Sures’ 25-year-deep catalogue is eclectic, spanning folk, country, jazz and rock’n’roll, and borrowing from blues, Sinti swing and West African guitar. But The Story That Lived Here, recorded mostly live at Tobacco and Rose Studios in Victoria, BC, with old friends Richard Moody (viola, violin, mandolin and vocals) and Scott White (upright bass), and with Rebecca Campbell adding backup vocals and percussion remotely from Toronto, is a satisfyingly cohesive and tender bluegrass-tinged album with a steady heartbeat.
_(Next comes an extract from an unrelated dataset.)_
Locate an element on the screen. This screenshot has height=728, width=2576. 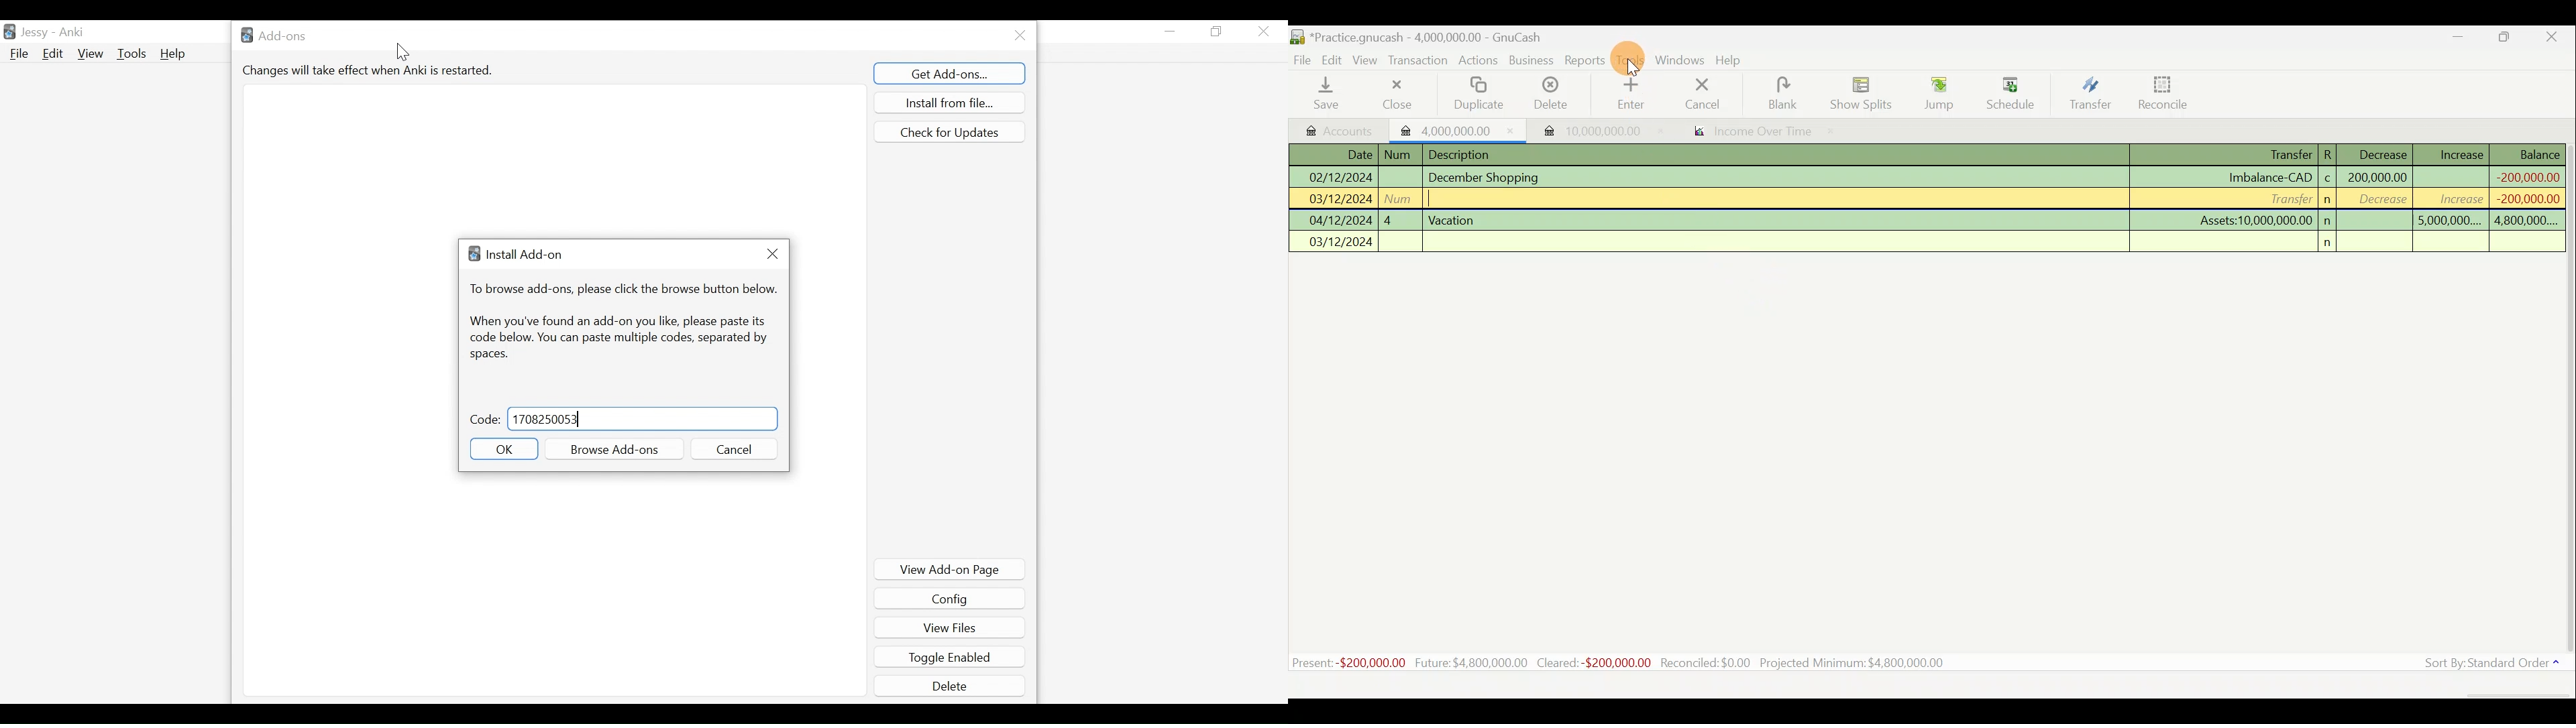
Install from file is located at coordinates (949, 102).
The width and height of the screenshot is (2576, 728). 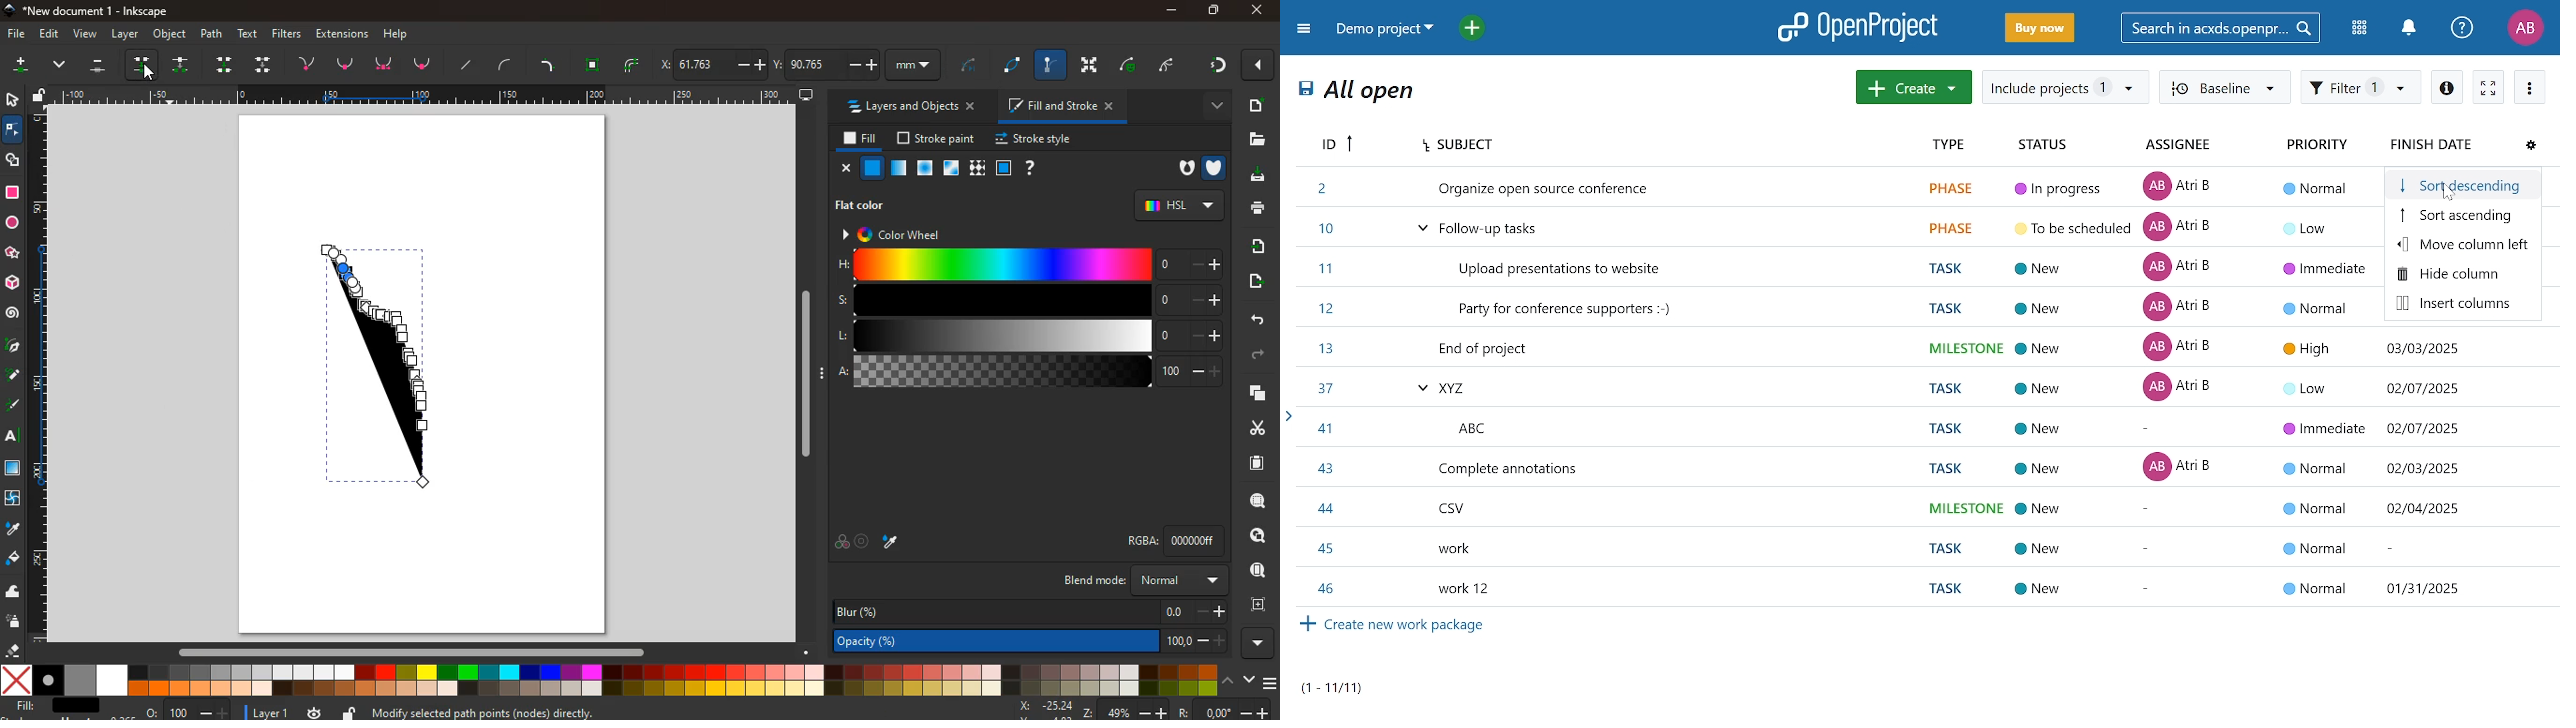 What do you see at coordinates (1030, 372) in the screenshot?
I see `a` at bounding box center [1030, 372].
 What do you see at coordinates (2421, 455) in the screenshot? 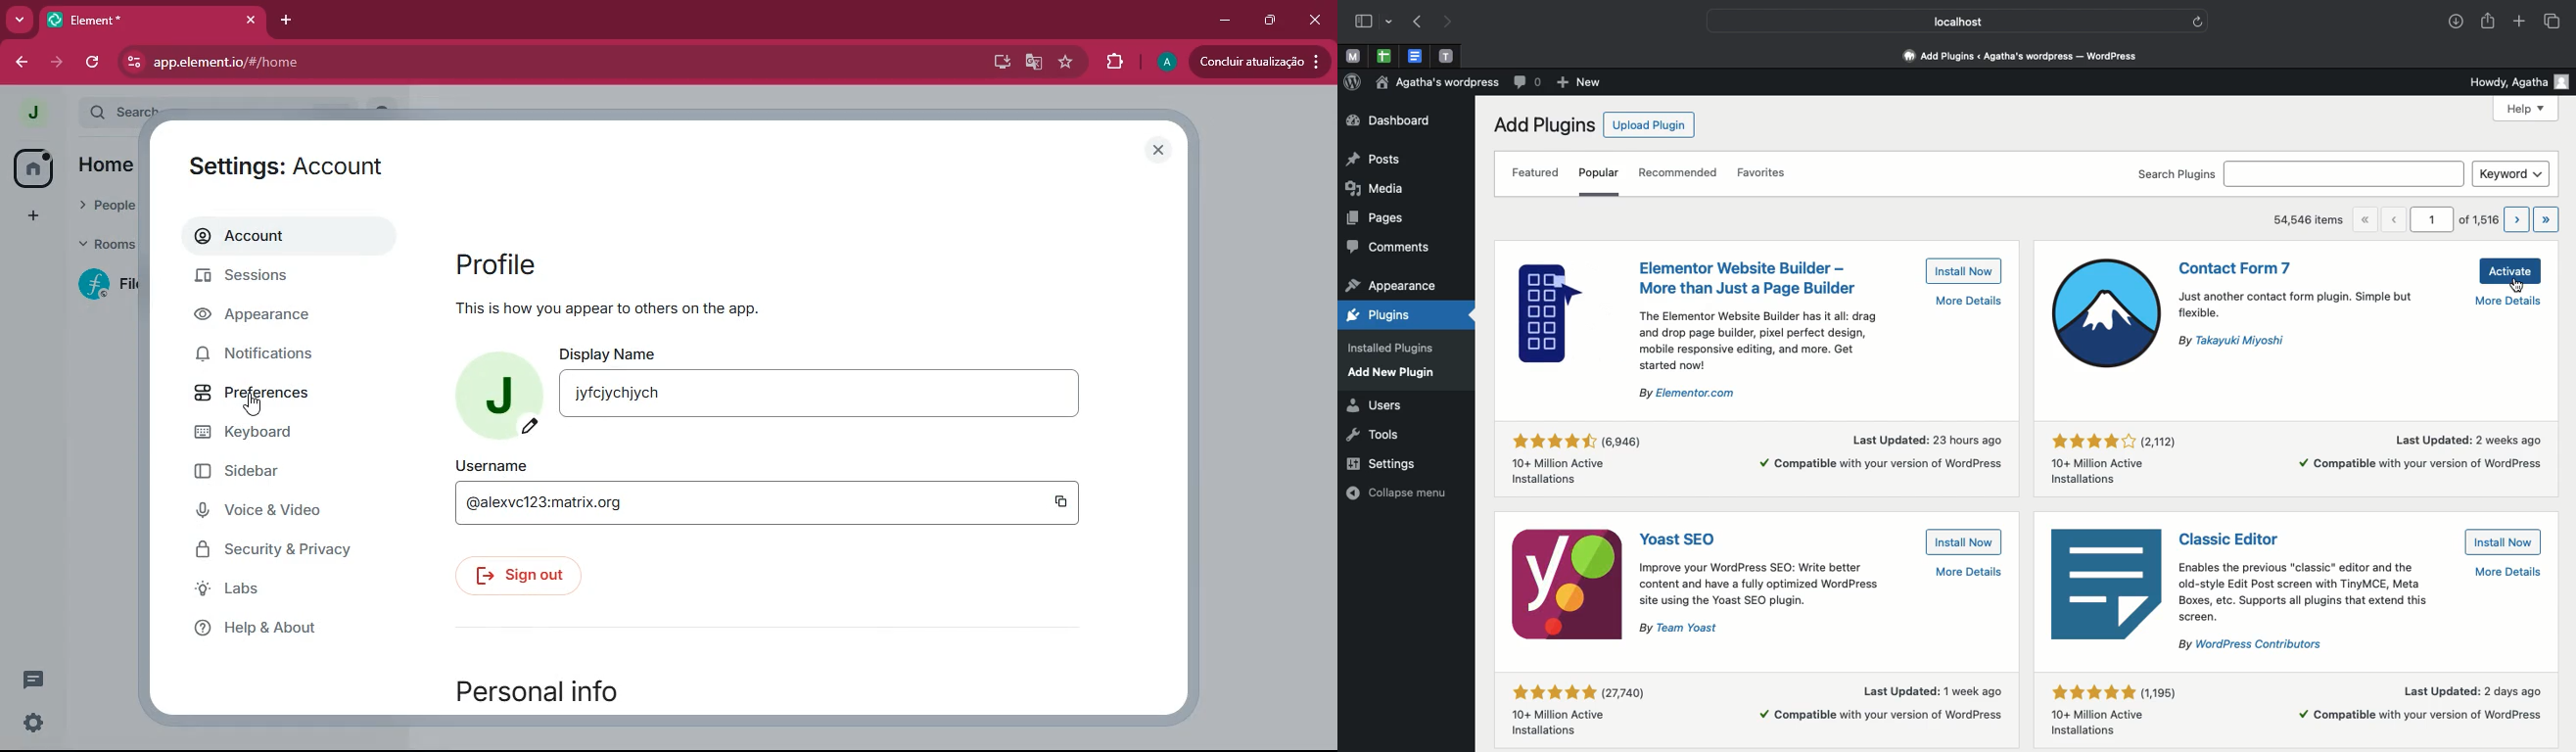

It’s the perfect accompaniment for Sures’ funny, honest, quirkily wise and wistful tunes.
“In case it’s the end of the world, I’m gonna have a cinnamon bun ...” Sures quips to kick the record off, addressing a universal desire for comfort going hand in hand with a newfound vulnerability. In “Before We Had Sarah” a couple with grown kids try to romantically reconnect (though they live in the same house); while “Boring People” is perhaps the most sparse, evocative performance of Sures’ career to date. Nearly every song on The Story That Lived Here has a strong, tender, sing-along-able chorus, including “Cry Like A Flood,” which is Kat Goldman’s story of a music career interrupted; and “No One Will Remember You,” which conjures cover bar culture.
Two of the songs on The Story That Lived Here are inspired by Sures’ relationship with his father, ceramic artist Jack Sures, who passed away in 2018 and who the album is dedicated to (along with Mitch Podolak, Michael Laderoute, and Thérèse Duffy). “We put so much stock into people at the end of their life,” Sures says about the title track. “What was the last thing they said? The person is often on the wickedest cocktail of their life and they don’t know where they are. The meaningful time is the life.”
In “Father’s Shoes” Sures paints a portrait of his relationship with his father and finds an apt metaphor for grieving that could apply equally as well to his music: “they’re a funny combination of neon green and blues,” he sings. The shoe fits.